During the Great Terror, or Great Purges, which included the notorious show trials of Stalin's former Bolshevik opponents in 1936-1938 and reached its peak in 1937 and 1938, millions of innocent Soviet citizens were sent off to labor camps or killed in prison. The major targets of the Great Terror were communists. Over half of the people who were arrested were members of the party at the time of their arrest. The armed forces, the Communist Party, and the government in general were purged of all allegedly dissident persons; the victims were generally sentenced to death or to long terms of hard labor. Much of the purge was carried out in secret, and only a few cases were tried in public ‘show trials’. By the time the terror subsided in 1939, Stalin had managed to bring both the Party and the public to a state of complete submission to his rule. Soviet society was so atomized and the people so fearful of reprisals that mass arrests were no longer necessary. Stalin ruled as absolute dictator of the Soviet Union until his death in March 1953.

15 ‘Enemy of the people’

an official way mass media called political prisoners in the USSR.

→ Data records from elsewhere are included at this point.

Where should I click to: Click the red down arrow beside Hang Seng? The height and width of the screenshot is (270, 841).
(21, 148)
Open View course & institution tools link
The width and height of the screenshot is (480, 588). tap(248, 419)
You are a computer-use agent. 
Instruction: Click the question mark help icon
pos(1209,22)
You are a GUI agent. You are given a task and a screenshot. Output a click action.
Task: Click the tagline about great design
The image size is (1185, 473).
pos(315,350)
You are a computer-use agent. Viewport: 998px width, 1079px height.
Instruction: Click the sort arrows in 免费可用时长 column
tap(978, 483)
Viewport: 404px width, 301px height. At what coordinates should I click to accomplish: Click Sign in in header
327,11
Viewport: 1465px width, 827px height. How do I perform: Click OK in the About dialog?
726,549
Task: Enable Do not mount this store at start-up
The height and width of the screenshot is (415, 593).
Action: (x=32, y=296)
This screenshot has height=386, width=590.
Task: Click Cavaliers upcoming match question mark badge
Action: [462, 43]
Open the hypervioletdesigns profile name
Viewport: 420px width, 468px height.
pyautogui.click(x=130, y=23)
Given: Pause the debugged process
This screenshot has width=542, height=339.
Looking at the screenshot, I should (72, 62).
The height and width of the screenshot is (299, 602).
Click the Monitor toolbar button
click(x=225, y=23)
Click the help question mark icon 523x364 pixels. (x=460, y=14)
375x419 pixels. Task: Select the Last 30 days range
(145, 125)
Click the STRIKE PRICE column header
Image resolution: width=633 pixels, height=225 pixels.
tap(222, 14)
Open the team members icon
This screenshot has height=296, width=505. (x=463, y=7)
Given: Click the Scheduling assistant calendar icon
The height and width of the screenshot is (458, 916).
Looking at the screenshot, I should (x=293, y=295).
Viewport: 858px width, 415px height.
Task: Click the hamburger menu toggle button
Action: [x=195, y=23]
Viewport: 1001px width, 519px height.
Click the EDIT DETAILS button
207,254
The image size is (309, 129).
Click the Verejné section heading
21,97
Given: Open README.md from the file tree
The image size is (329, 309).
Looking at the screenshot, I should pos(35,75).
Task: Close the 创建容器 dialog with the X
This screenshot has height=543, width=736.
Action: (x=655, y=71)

16 Molotov, Viacheslav Mikhailovich (1890-1986)

Statesman and member of the Communist Party leadership. From 1939, Minister of Foreign Affairs. On June 22, 1941 he announced the German attack on the USSR on the radio. He and Eden also worked out the percentages agreement after the war, about Soviet and western spheres of influence in the new Europe.

17 Gaidar, Arkadiy (born Golikov) (1904-1941)

Russian writer who wrote about the revolutionary struggle and the construction of a new life.

18 War with Japan

In 1945 the war in Europe was over, but in the Far East Japan was still fighting against the anti-fascist coalition countries and China. The USSR declared war on Japan on 8 August 1945 and Japan signed the act of capitulation in September 1945.

19 Doctors’ Plot

The Doctors’ Plot was an alleged conspiracy of a group of Moscow doctors to murder leading government and party officials. In January 1953, the Soviet press reported that nine doctors, six of whom were Jewish, had been arrested and confessed their guilt. As Stalin died in March 1953, the trial never took place. The official paper of the Party, the Pravda, later announced that the charges against the doctors were false and their confessions obtained by torture. This case was one of the worst anti-Semitic incidents during Stalin’s reign. In his secret speech at the Twentieth Party Congress in 1956 Khrushchev stated that Stalin wanted to use the Plot to purge the top Soviet leadership.

20 Shared apartment

The Soviet power wanted to improve housing conditions by requisitioning ‘excess’ living space of wealthy families after the Revolution of 1917. Apartments were shared by several families with each family occupying one room and sharing the kitchen, toilet and bathroom with other tenants. Because of the chronic shortage of dwelling space in towns shared apartments continued to exist for decades. Despite state programs for the construction of more houses and the liquidation of shared apartments, which began in the 1960s, shared apartments still exist today.

21 Perestroika

Soviet economic and social policy of the late 1980s. Perestroika [restructuring] was the term attached to the attempts (1985–91) by Mikhail Gorbachev to transform the stagnant, inefficient command economy of the Soviet Union into a decentralized market-oriented economy. Industrial managers and local government and party officials were granted greater autonomy, and open elections were introduced in an attempt to democratise the Communist party organization. By 1991, perestroika was on the wane, and after the failed August Coup of 1991 was eclipsed by the dramatic changes in the constitution of the union.

22 Breakup of the USSR

Yeltsin in 1991 signed a deal with Russia's neighbours that formalized the break up of the Soviet Union. The USSR was replaced by the Commonwealth of Independent States (CIS).